Home | About | Sematext search-lucene.com search-hadoop.com
 Search Hadoop and all its subprojects:

Switch to Threaded View
HBase >> mail # user >> Timestamp as a key good practice?

Copy link to this message
Re: Timestamp as a key good practice?
Thought about this a little bit more...

You will want two tables for a solution.

1 Table is  Key: Unique ID
                    Column: FilePath Value: Full Path to file
                    Column: Last Update time Value: timestamp

2 Table is Key: Last Update time    (The timestamp)
                            Column 1-N: Unique ID Value: Full Path to the file

Now if you want to get fancy,  in Table 1, you could use the time stamp on the column File Path to hold the last update time.  
But its probably easier for you to start by keeping the data as a separate column and ignore the Timestamps on the columns for now.

Note the following:

1) I used the notation Column 1-N to reflect that for a given timestamp you may or may not have multiple files that were updated. (You weren't specific as to the scale)
This is a good example of HBase's column oriented approach where you may or may not have a column. It doesn't matter. :-) You could also modify the timestamp to be to the second or minute and have more entries per row. It doesn't matter. You insert based on timestamp:columnName, value, so you will add a column to this table.

2) First prove that the logic works. You insert/update table 1 to capture the ID of the file and its last update time.  You then delete the old timestamp entry in table 2, then insert new entry in table 2.

3) You store Table 2 in ascending order. Then when you want to find your last 500 entries, you do a start scan at 0x000 and then limit the scan to 500 rows. Note that you may or may not have multiple entries so as you walk through the result set, you count the number of columns and stop when you have 500 columns, regardless of the number of rows you've processed.

This should solve your problem and be pretty efficient.
You can then work out the Coprocessors and add it to the solution to be even more efficient.
With respect to 'hot-spotting' , can't be helped. You could hash your unique ID in table 1, this will reduce the potential of a hotspot as the table splits.
On table 2, because you have temporal data and you want to efficiently scan a small portion of the table based on size, you will always scan the first bloc, however as data rolls off and compression occurs, you will probably have to do some cleanup. I'm not sure how HBase  handles splits that no longer contain data. When you compress an empty split, does it go away?

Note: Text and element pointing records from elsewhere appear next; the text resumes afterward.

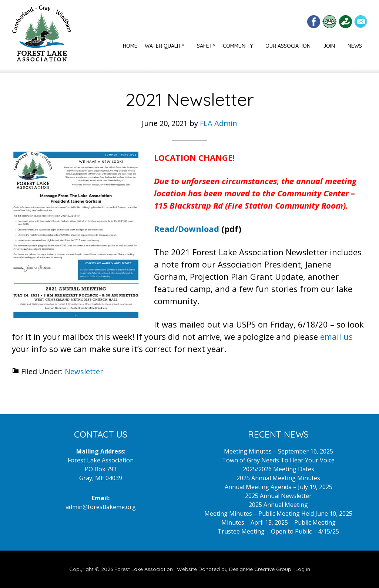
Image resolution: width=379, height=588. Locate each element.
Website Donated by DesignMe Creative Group (234, 569)
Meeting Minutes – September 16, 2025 (278, 451)
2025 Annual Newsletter (278, 496)
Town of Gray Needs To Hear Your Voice (278, 460)
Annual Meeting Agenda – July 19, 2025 (278, 487)
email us (336, 336)
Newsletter (84, 371)
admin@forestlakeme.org (101, 507)
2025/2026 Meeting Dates (278, 469)
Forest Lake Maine (41, 36)
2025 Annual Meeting (278, 505)
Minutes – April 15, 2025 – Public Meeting (278, 522)
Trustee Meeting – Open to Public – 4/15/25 (278, 531)
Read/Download (187, 229)
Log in (303, 569)
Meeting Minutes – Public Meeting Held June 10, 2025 (278, 514)
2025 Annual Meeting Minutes (278, 478)
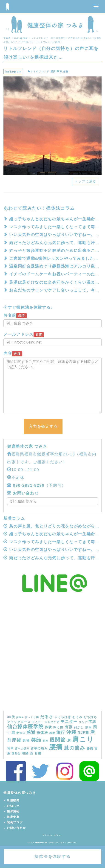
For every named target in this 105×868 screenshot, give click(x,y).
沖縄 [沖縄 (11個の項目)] (71, 732)
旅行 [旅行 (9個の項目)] (61, 732)
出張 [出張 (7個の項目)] (69, 727)
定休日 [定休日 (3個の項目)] (21, 733)
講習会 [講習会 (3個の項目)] (16, 753)
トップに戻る (85, 181)
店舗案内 (13, 800)
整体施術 (13, 811)
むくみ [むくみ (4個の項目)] (77, 717)
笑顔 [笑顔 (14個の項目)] (36, 740)
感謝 (66, 71)
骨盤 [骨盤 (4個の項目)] (38, 753)
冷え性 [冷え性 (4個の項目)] (58, 727)
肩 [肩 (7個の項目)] (69, 740)
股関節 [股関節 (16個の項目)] (58, 740)
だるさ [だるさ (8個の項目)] (46, 717)
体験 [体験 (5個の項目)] (48, 727)
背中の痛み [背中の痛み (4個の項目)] (39, 748)
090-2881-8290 (29, 485)
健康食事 (13, 817)
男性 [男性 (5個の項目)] (26, 740)
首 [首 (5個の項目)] (32, 753)
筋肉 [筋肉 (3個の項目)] (45, 741)
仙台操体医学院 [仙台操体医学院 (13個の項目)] (25, 726)
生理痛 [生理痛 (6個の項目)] (83, 733)
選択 (53, 71)
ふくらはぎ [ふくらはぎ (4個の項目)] (63, 717)
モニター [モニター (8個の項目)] (69, 721)
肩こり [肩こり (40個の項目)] (83, 739)
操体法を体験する (53, 857)
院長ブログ (15, 822)
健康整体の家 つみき (27, 446)
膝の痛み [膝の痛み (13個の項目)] (75, 748)
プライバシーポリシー (53, 835)
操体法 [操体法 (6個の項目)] (42, 733)
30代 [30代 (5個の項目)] (11, 717)
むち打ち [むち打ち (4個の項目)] (91, 717)
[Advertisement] (53, 656)
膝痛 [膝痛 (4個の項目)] (90, 748)
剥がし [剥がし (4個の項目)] (79, 727)
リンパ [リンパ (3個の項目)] (83, 722)
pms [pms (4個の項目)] (20, 717)
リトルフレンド (40, 71)
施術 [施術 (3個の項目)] (52, 733)
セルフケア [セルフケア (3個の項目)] (52, 722)
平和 (59, 71)
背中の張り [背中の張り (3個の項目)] (22, 748)
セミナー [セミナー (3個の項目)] (38, 722)
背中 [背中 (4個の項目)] (10, 748)
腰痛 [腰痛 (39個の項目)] (56, 747)
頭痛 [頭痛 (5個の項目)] (25, 753)
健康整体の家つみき (20, 793)
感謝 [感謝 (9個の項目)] (31, 732)
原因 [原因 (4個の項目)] (88, 727)
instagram (13, 71)
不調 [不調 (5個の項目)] (92, 722)
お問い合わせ (25, 493)
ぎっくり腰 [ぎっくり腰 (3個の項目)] (32, 717)
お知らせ (13, 806)
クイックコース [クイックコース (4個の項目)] (19, 722)
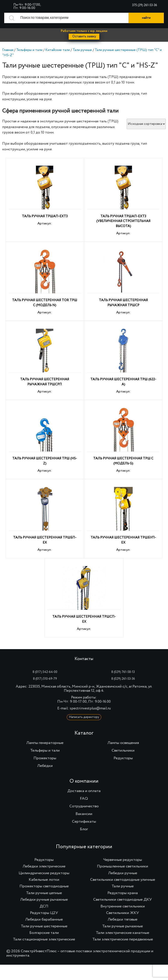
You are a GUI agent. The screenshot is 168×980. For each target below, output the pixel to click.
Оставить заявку (84, 37)
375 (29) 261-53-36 (144, 5)
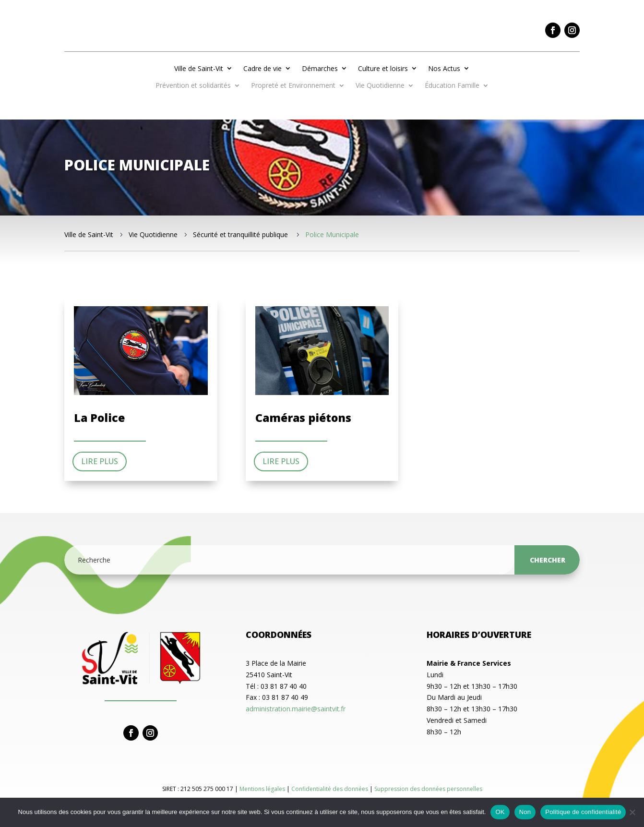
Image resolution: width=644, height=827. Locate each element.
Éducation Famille (452, 86)
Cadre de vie (262, 68)
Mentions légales (263, 789)
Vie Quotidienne (380, 86)
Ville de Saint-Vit (199, 68)
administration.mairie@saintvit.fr (296, 708)
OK (500, 812)
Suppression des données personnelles (428, 789)
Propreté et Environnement (293, 86)
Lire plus (99, 461)
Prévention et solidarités (193, 86)
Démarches (320, 68)
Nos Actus (444, 68)
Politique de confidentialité (583, 812)
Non (525, 812)
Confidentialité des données (330, 789)
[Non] (632, 812)
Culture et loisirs (383, 68)
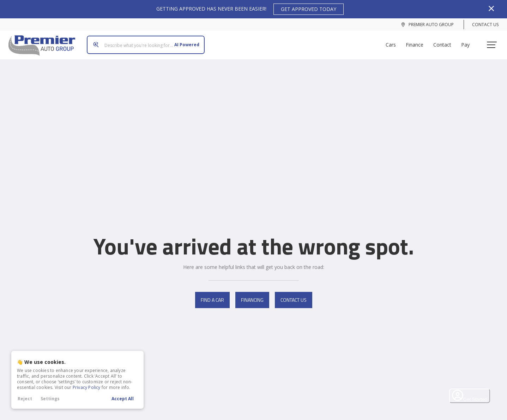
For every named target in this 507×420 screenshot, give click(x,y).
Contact (445, 42)
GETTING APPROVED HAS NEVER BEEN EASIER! (250, 9)
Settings (50, 398)
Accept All (122, 398)
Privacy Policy (86, 387)
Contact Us (485, 24)
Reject (25, 398)
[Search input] (143, 42)
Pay (468, 42)
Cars (393, 42)
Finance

By switching to coprocessors, you now limit the update accessors to the second table so you should still have pretty good performance.

You may also want to look at Asynchronous HBase, however I don't know how well it will work with Coprocessors or if you want to perform async operations in this specific use case.

Good luck, HTH...


On Jun 14, 2012, at 1:47 PM, Jean-Marc Spaggiari wrote:

> Hi Michael,
> For now this is more a proof of concept than a production application.
> And if it's working, it should be growing a lot and database at the
> end will easily be over 1B rows. each individual server will have to
> send it's own information to one centralized server which will insert
> that into a database. That's why it need to be very quick and that's
> why I'm looking in HBase's direction. I tried with some relational
> databases with 4M rows in the table but the insert time is to slow
> when I have to introduce entries in bulk. Also, the ability for HBase
> to keep only the cells with values will allow to save a lot on the
> disk space (futur projects).
> I'm not yet used with HBase and there is still many things I need to
> undertsand but until I'm able to create a solution and test it, I will
> continue to read, learn and try that way. Then at then end I will be
> able to compare the 2 options I have (HBase or relational) and decide
> based on the results.
> So yes, your reply helped because it's giving me a way to achieve this
> goal (using co-processors). I don't know ye thow this part is working,
> so I will dig the documentation for it.